Plans by Prime Minister Binyamin Netanyahu to cut NIS181 million from the Public Security Ministry's budget will result in more crime and violence on the
streets, Public Security Minister Yitzhak Aharonovitch warned
Sunday.
Although the ministry accounts for just three percent of the
state budget, it will absorb 14% of overall government budget cuts, according to
figures.
“There will be fewer police on the streets,” Aharonovitch said
in a statement distributed by the ministry.

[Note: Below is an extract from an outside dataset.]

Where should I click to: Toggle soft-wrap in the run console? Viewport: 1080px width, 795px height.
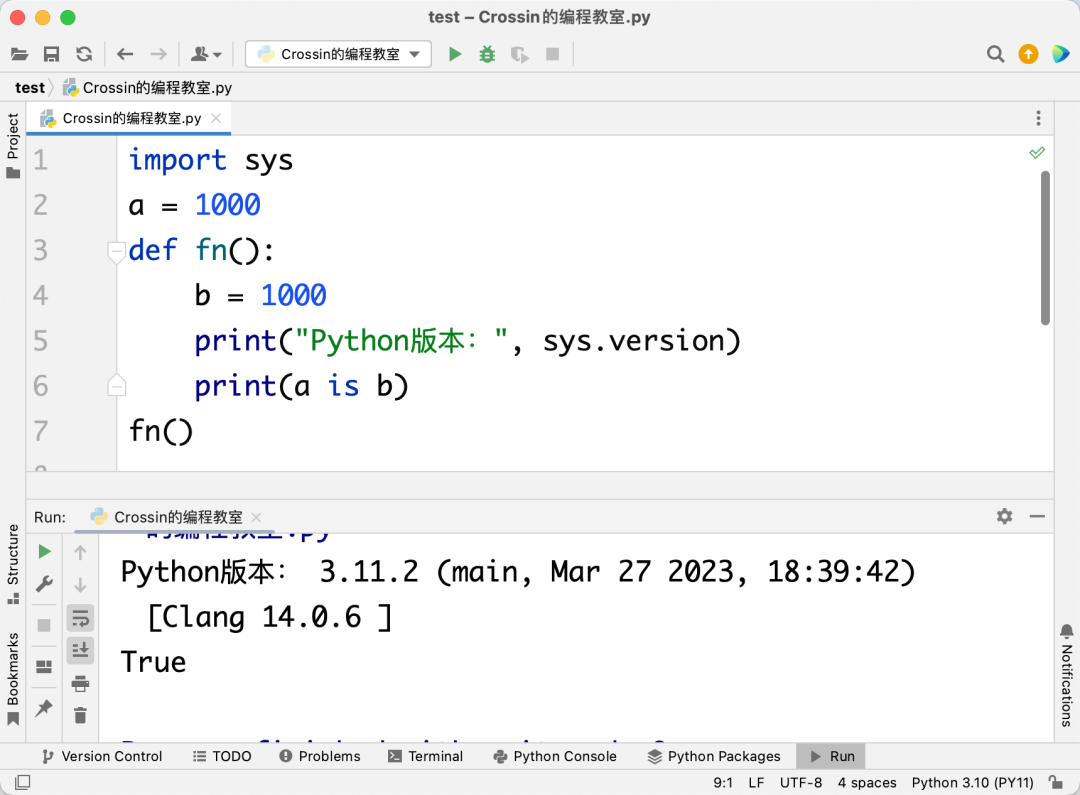(x=80, y=618)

“This cut is a decisive blow
to current working plans,” he continued. “It will harm the Israel
Police.
It will harm the personal security of each and every one of us.
It must not go ahead.”
The minister called the planned cuts a “blow
against society, which is seeking a sense of security and a quality police
presence.”
Aiming his dissatisfaction at Prime Minister Binyamin
Netanyahu and Finance Minister Yuval Steinitz, Aharonovitch added that it was
“inconceivable that the prime minister and finance minister would now deliver
such a harsh blow to personal security and to plans the prime minister himself
had authorized.”
According to the ministry, police will have to shut two
large police stations or four small stations if the cuts go ahead. Additionally,
the force will be limited in its ability to deploy officers, and crime fighting
in the Arab community will harmed “despite the prime minister’s demand for law
enforcement in the Arab community.”
Border Police task forces set up to
combat violence would also be disbanded, the statement said. Holding cells for
illegal migrants would be shut, too, and reforms to the Fire and Rescue Service,
which were trumpeted earlier this month by Netanyahu, will now face
difficulties, as would programs to combat street violence, drugs and
alcohol.
Sources in the Public Security Ministry said that in addition to
the budget reduction, the Finance Ministry was delaying the transfer of hundreds
of millions of shekels already owed to the ministry, throwing a wrench in
planning for law enforcement and emergency services.